- _STATED PROBLEM_: Convert the stretch from the line containing "Where should I" through the end of the items into a Markdown table with the columns Row and Line, omitting blank lines and leaving out the pictures.

>> BEGIN PROVIDED DATA

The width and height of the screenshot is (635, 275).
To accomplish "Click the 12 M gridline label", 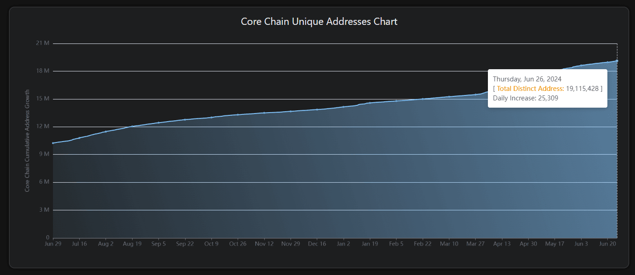I will point(43,126).
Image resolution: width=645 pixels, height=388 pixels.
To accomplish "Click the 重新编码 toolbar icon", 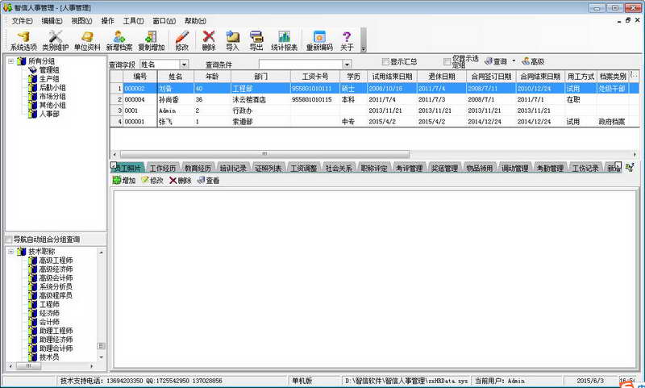I will [318, 40].
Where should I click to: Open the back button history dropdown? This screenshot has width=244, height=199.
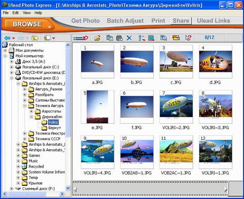[14, 38]
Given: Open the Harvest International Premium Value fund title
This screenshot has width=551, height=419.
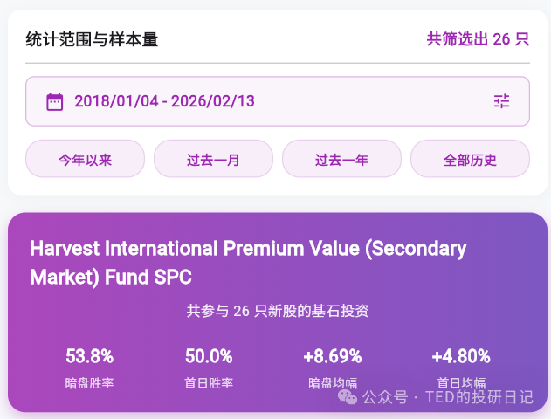Looking at the screenshot, I should [x=248, y=263].
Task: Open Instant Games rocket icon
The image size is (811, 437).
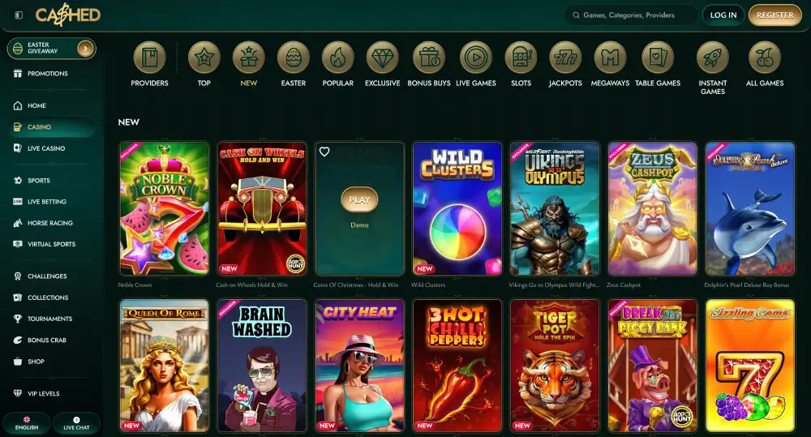Action: click(713, 58)
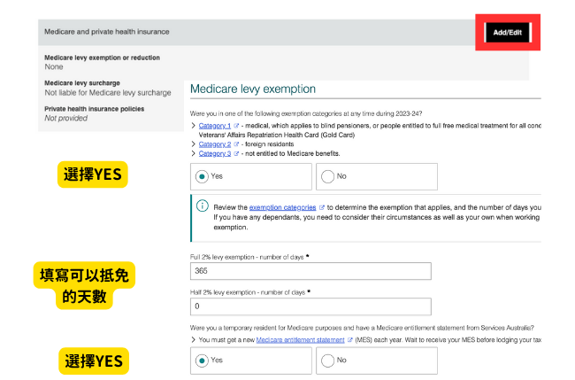Select No for Medicare levy exemption categories
575x380 pixels.
pyautogui.click(x=328, y=176)
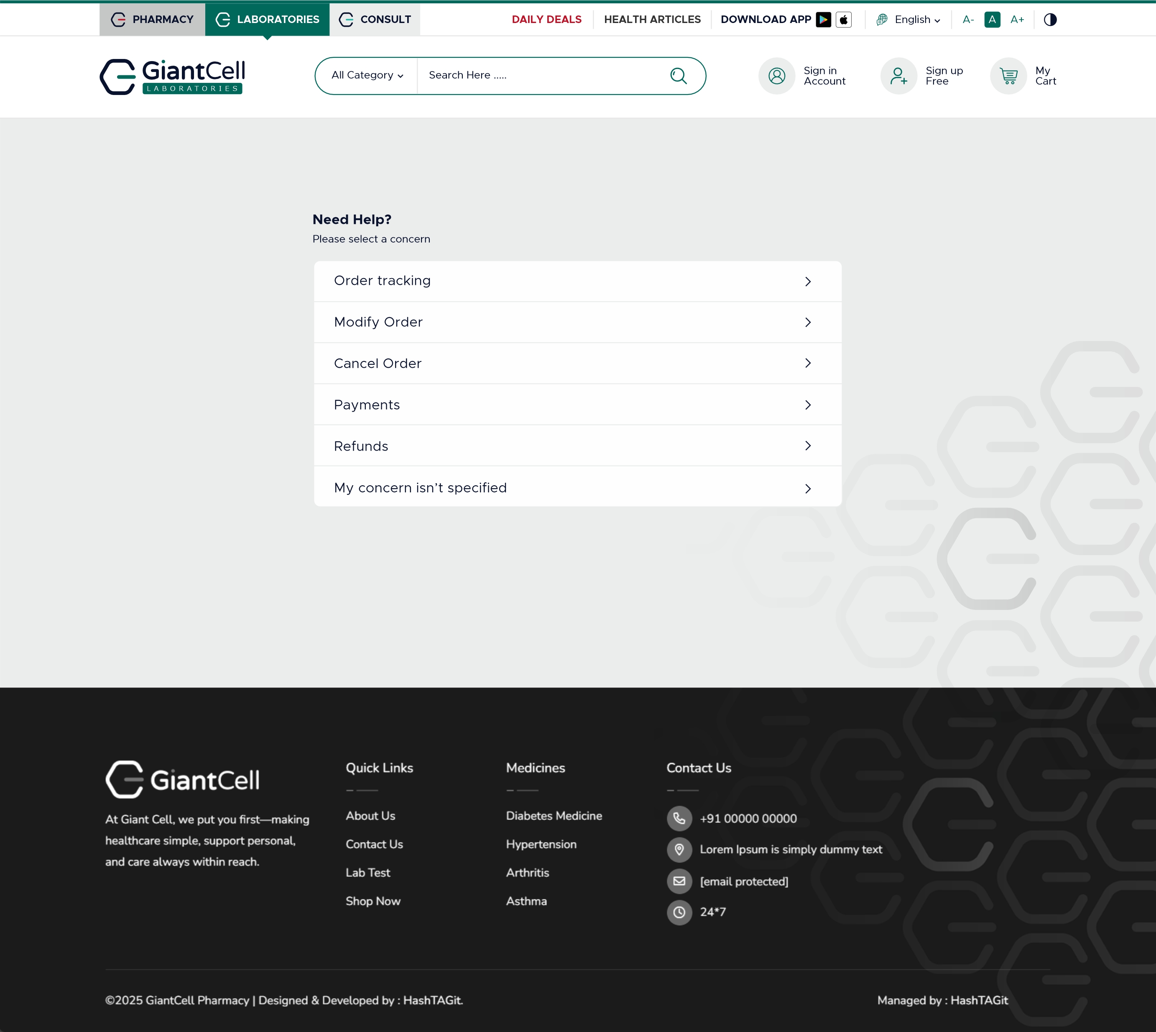The width and height of the screenshot is (1156, 1032).
Task: Open the Daily Deals link
Action: pos(546,20)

>> END PROVIDED DATA

- _RESULT BELOW_:
| Row | Line |
|---|---|
| 1 | Where should I click to: Open the back button history dropdown? This screenshot has width=244, height=199. |
| 2 | [14, 38] |
| 3 | Given: Open the Harvest International Premium Value fund title |
| 4 | This screenshot has width=551, height=419. |
| 5 | Looking at the screenshot, I should [x=248, y=263]. |
| 6 | Task: Open Instant Games rocket icon |
| 7 | The image size is (811, 437). |
| 8 | Action: click(713, 58) |
| 9 | Select No for Medicare levy exemption categories |
| 10 | 575x380 pixels. |
| 11 | pyautogui.click(x=328, y=176) |
| 12 | The width and height of the screenshot is (1156, 1032). |
| 13 | Task: Open the Daily Deals link |
| 14 | Action: pos(546,20) |